Quoted passage:

___

Thus, there is only one other informative attribute on this level
which is \code{next}. By recycling this value among its descendants,
we remove any need to retain a \code{game//inning} table.
%
\begin{Schunk}
\begin{Sinput}
obswkey <- add_key(obswkey, parent = "game//inning", recycle = "next")
\end{Sinput}
\begin{Soutput}
#> A key for the following children will be generated for the game//inning node:
#> game//inning//atbat//pitch
#> game//inning//atbat//runner
#> game//inning//atbat
#> game//inning//atbat//po
#> game//inning//action
\end{Soutput}
\end{Schunk}
%
It is also imperative that we can link a \code{pitch}, \code{runner},
or \code{po} back to a particular \code{atbat}. This can be done
as follows:
%
\begin{Schunk}
\begin{Sinput}
obswkey <- add_key(obswkey, parent = "game//inning//atbat", recycle = "num")
\end{Sinput}
\begin{Soutput}
#> A key for the following children will be generated for the game//inning//atbat node:
#> game//inning//atbat//pitch
#> game//inning//atbat//runner
#> game//inning//atbat//po
\end{Soutput}
\end{Schunk}
%
\subsection{Collapsing observations}
Finally, we are in a position to pool together observations that have
a common name. The \code{collapse\_obs} function achieves this by
row binding observations with the same name together and returning
a list of matrices. Note that \code{collapse\_obs} does not require
that observations from the same level to have the same set of variables
in order to be bound into a common table. In the case where variables
are missing, \code{NA}s will be inserted as values.
%
\begin{Schunk}
\begin{Sinput}
tables <- collapse_obs(obswkey)
#As mentioned before, we do not need the 'inning' table
tables <- tables[!grepl("^game//inning$", names(tables))]
table.names <- c("game", "action", "atbat", "pitch", "po", "runner")
tables <- setNames(tables, table.names)

___

Given material:
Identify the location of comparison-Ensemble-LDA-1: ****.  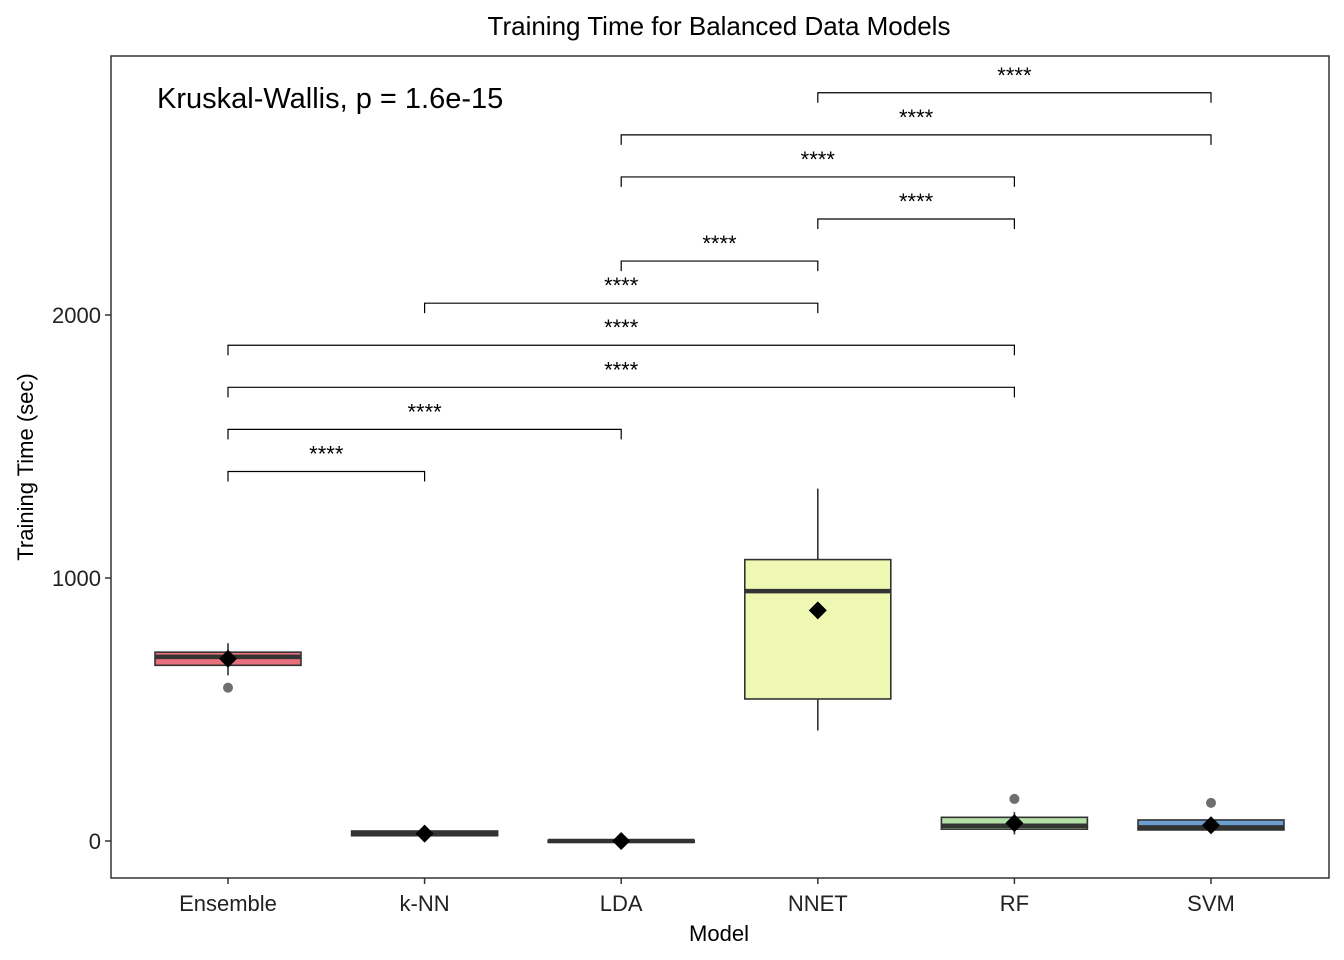
(424, 420).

___

Questions to answer:
1: Answer these from the passage on keys and collapsing observations:
(a) Which value is recycled when a key is added for the game//inning node?
(b) What does collapse_obs return?
(c) What is inserted when variables are missing?
2: Write what comes next in the passage on keys and collapsing observations, picking up right after its last line.

Responses in order:
1:
(a) next
(b) A list of matrices
(c) NAs

2:
head(tables[["runner"]])
\end{Sinput}
\begin{Soutput}
#> id start end event score rbi earned url_key inning_side
#> [1,] "430001" "" "" "Home Run" "T" "T" "T" "url1" "top"
#> [2,] "460579" "" "3B" "Triple" NA NA NA "url1" "top"
#> [3,] "460579" "3B" "" "Groundout" "T" "T" "T" "url1" "top"
#> [4,] "425902" "" "1B" "Single" NA NA NA "url1" "top"
#> [5,] "425902" "1B" "" "Pop Out" NA NA NA "url1" "top"
#> [6,] "458015" "" "1B" "Single" NA NA NA "url1" "bottom"
#> inning next num
#> [1,] "1" "Y" "1"
#> [2,] "1" "Y" "2"
#> [3,] "1" "Y" "3"
#> [4,] "1" "Y" "4"
#> [5,] "1" "Y" "6"
#> [6,] "1" "Y" "9"
\end{Soutput}
\end{Schunk}
%
\section[Collecting Gameday data with pitchRx]{Collecting Gameday data with \pkg{pitchRx}}
The main scraping function in \pkg{pitchRx}, \code{scrape}, can
be used to easily obtain data from the files listed in Table~\ref{table:pitchfx}.
In fact, any combination of these files can be queried using the \code{suffix}
argument. In the example below, the \code{start} and \code{end}
arguments are also used so that all available file types for June
1st, 2011 are queried.
%
\begin{Schunk}
\begin{Sinput}
library(pitchRx)
files <- c("inning/inning_all.xml", "inning/inning_hit.xml",
"miniscoreboard.xml", "players.xml")
dat <- scrape(start = "2011-06-01", end = "2011-06-01", suffix = files)
\end{Sinput}
\end{Schunk}
%
The \code{game.ids} option can be used instead of \code{start} and
\code{end} to obtain an equivalent \code{dat} object. This option
can be useful if the user wants to query specific games rather than
all games played over a particular time span. When using this \code{game.ids}
option, the built-in \code{gids} object, is quite convenient.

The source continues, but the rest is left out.